When Mikhail Gorbachev introduced perestroika in the mid-1980s, the USSR went through a springtime of growth and release. The Soviet order collapsed in 1991, and Boris Yeltsin initiated a summer of transformation as Russia acquired a market economy and aspired to a new place in the world community. It was a season of achievement but also of disappointment, leading Yeltsin to relinquish the Russian presidency at the end of the century in favour of Putin, his young prime minister.
Putin's rule has been full of surprises and there has never been a moment when politics in Russia have been entirely stable. At the same time there has been a steady progression in the direction of repression, control and international assertiveness. However, shoots of liberal growth have been appearing in the icy ground of public affairs, and Putin has been unable to take his supremacy for granted as he strives to impose his will on both the ruling team, its institutions and society at large. He has made the weather at home and abroad, and yet he is also facing a snow blizzard of difficulties in the economy and international relations.
In Kremlin Winter, Robert Service, one of our finest historians of Russia, plots the seasonal shifts in events since 2012 and those that may be expected in the immediate future.

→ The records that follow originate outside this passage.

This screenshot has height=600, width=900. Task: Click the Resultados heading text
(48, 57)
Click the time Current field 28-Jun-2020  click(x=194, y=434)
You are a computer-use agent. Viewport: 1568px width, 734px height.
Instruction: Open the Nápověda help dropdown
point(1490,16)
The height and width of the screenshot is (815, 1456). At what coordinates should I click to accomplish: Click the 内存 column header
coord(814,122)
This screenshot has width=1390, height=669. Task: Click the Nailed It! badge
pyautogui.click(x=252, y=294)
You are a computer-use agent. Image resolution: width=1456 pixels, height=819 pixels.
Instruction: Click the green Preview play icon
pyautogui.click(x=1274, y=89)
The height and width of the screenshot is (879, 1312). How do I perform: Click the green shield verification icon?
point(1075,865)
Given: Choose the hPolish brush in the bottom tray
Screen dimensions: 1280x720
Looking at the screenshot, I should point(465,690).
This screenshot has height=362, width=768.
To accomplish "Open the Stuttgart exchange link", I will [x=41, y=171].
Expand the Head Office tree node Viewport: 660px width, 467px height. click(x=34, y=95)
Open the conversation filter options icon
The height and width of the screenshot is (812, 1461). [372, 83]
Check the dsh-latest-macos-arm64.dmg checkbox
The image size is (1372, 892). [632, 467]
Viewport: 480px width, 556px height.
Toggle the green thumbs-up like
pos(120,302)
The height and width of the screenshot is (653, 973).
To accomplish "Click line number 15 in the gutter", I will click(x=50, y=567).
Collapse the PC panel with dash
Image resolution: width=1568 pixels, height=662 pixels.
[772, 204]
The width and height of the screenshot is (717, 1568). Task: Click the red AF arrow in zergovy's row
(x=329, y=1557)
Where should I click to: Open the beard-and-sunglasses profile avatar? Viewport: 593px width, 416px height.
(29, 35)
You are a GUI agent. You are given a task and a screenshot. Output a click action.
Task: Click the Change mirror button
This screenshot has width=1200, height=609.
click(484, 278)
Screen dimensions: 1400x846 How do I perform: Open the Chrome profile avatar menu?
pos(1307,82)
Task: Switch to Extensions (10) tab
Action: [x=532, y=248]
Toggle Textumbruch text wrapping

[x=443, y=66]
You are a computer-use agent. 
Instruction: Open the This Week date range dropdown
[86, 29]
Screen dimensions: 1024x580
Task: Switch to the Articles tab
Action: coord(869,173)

AUTHOR: Robert Service is a Fellow of the British Academy and of St Antony's College, Oxford. He has written several books, including the highly acclaimed Lenin: A Biography, Russia: Experiment with a People, Stalin: A Biography and Comrades: A History of World Communism, as well as many other books on Russia's past and present. Trotsky: A Biography was awarded the 2009 Duff Cooper Prize. Married with four children, he lives in London.